Fast, configurable, extensible, flexible, and beautiful linter for Go. Drop-in replacement of golint. **`Revive` provides a framework for development of custom rules, and lets you define a strict preset for enhancing your development & code review processes**.
- Allows us to enable or disable rules using a configuration file.
- Allows us to configure the linting rules with a TOML file.
- 2x faster running the same rules as golint.
- Provides functionality for disabling a specific rule or the entire linter for a file or a range of lines.
-`golint` allows this only for generated files.
- Optional type checking. Most rules in golint do not require type checking. If you disable them in the config file, revive will run over 6x faster than golint.
- Provides multiple formatters which let us customize the output.
- Allows us to customize the return code for the entire linter or based on the failure of only some rules.
- _Everyone can extend it easily with custom rules or formatters._
-`Revive` provides more rules compared to `golint`.
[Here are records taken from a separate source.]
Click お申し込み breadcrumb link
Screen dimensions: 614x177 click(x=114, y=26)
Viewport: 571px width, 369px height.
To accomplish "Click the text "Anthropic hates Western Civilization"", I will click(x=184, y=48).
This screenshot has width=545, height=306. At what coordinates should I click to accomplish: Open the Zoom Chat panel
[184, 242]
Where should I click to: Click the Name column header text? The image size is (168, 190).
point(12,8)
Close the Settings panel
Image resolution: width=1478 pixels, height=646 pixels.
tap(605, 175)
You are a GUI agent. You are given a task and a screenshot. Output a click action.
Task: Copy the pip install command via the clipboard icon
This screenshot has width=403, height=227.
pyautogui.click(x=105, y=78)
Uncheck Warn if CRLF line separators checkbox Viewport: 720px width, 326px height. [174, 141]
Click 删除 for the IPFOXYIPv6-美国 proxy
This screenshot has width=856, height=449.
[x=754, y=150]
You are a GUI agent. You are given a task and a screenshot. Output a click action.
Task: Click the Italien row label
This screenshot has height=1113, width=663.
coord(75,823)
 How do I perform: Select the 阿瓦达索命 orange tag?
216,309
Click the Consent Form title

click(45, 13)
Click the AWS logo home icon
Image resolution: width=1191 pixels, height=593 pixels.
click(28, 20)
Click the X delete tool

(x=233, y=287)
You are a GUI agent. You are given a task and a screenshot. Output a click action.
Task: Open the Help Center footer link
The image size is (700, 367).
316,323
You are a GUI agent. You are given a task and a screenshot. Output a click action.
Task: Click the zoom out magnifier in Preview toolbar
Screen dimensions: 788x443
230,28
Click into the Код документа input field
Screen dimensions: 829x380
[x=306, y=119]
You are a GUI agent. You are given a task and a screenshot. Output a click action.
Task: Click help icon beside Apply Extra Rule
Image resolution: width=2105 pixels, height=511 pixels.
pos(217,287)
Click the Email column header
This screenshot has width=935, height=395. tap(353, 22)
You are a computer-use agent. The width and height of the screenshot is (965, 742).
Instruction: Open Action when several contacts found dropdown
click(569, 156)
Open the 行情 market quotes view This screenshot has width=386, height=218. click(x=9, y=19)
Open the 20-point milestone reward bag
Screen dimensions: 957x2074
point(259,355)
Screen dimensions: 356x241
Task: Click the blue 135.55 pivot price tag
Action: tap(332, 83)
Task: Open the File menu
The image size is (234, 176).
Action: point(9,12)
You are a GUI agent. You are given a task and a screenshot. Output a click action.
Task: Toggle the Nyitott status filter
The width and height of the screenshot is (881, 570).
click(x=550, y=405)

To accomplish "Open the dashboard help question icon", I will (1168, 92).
Since the default behavior of `revive` is compatible with `golint`, without providing any additional flags, the only difference you'd notice is faster execution.
-`-config [PATH]` - path to config file in TOML format.
-`-exclude [PATTERN]` - pattern for files/directories/packages to be excluded for linting. You can specify the files you want to exclude for linting either as package name (i.e. `github.com/mgechev/revive`), list them as individual files (i.e. `file.go`), directories (i.e. `./foo/...`), or any combination of the three.
-`-formatter [NAME]` - formatter to be used for the output. The currently available formatters are:
-`default` - will output the failures the same way that `golint` does.
-`json` - outputs the failures in JSON format.
-`friendly` - outputs the failures when found. Shows summary of all the failures.
-`stylish` - formats the failures in a table. Keep in mind that it doesn't stream the output so it might be perceived as slower compared to others.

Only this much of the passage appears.